◆ **Data excerpts**:
====================
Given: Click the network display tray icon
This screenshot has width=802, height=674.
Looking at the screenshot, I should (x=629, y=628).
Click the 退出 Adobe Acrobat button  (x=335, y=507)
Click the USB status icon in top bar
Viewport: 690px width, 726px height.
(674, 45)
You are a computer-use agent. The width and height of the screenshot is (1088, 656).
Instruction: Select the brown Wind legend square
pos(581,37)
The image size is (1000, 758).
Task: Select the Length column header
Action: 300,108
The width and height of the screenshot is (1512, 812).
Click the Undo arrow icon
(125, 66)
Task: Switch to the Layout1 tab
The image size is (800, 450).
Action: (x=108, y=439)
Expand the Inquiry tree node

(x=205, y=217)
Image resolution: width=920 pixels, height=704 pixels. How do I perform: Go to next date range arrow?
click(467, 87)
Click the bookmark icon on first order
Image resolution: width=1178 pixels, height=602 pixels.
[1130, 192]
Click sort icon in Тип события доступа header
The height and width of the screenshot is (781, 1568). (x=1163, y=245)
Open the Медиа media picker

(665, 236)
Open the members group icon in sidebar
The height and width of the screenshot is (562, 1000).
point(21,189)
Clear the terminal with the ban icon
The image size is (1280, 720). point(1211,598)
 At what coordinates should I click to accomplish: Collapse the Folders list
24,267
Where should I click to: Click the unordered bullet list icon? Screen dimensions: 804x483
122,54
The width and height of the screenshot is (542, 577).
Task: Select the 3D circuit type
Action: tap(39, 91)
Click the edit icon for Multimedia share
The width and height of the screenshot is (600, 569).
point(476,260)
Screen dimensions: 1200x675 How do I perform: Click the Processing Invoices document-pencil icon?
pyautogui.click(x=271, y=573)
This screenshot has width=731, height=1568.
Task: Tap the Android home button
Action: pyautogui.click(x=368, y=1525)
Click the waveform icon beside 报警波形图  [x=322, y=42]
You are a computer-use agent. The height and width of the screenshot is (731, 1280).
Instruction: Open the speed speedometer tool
====================
◆ **What you need to do**:
Only the lines from the one with "The height and width of the screenshot is (562, 1000)." to the end of the entries above belong in your answer. Retype them exactly.

◆ **Answer area**:
The height and width of the screenshot is (562, 1000).
point(21,189)
Clear the terminal with the ban icon
The image size is (1280, 720). point(1211,598)
 At what coordinates should I click to accomplish: Collapse the Folders list
24,267
Where should I click to: Click the unordered bullet list icon? Screen dimensions: 804x483
122,54
The width and height of the screenshot is (542, 577).
Task: Select the 3D circuit type
Action: tap(39, 91)
Click the edit icon for Multimedia share
The width and height of the screenshot is (600, 569).
point(476,260)
Screen dimensions: 1200x675 How do I perform: Click the Processing Invoices document-pencil icon?
pyautogui.click(x=271, y=573)
This screenshot has width=731, height=1568.
Task: Tap the Android home button
Action: pyautogui.click(x=368, y=1525)
Click the waveform icon beside 报警波形图  [x=322, y=42]
You are a computer-use agent. The height and width of the screenshot is (731, 1280).
Instruction: Open the speed speedometer tool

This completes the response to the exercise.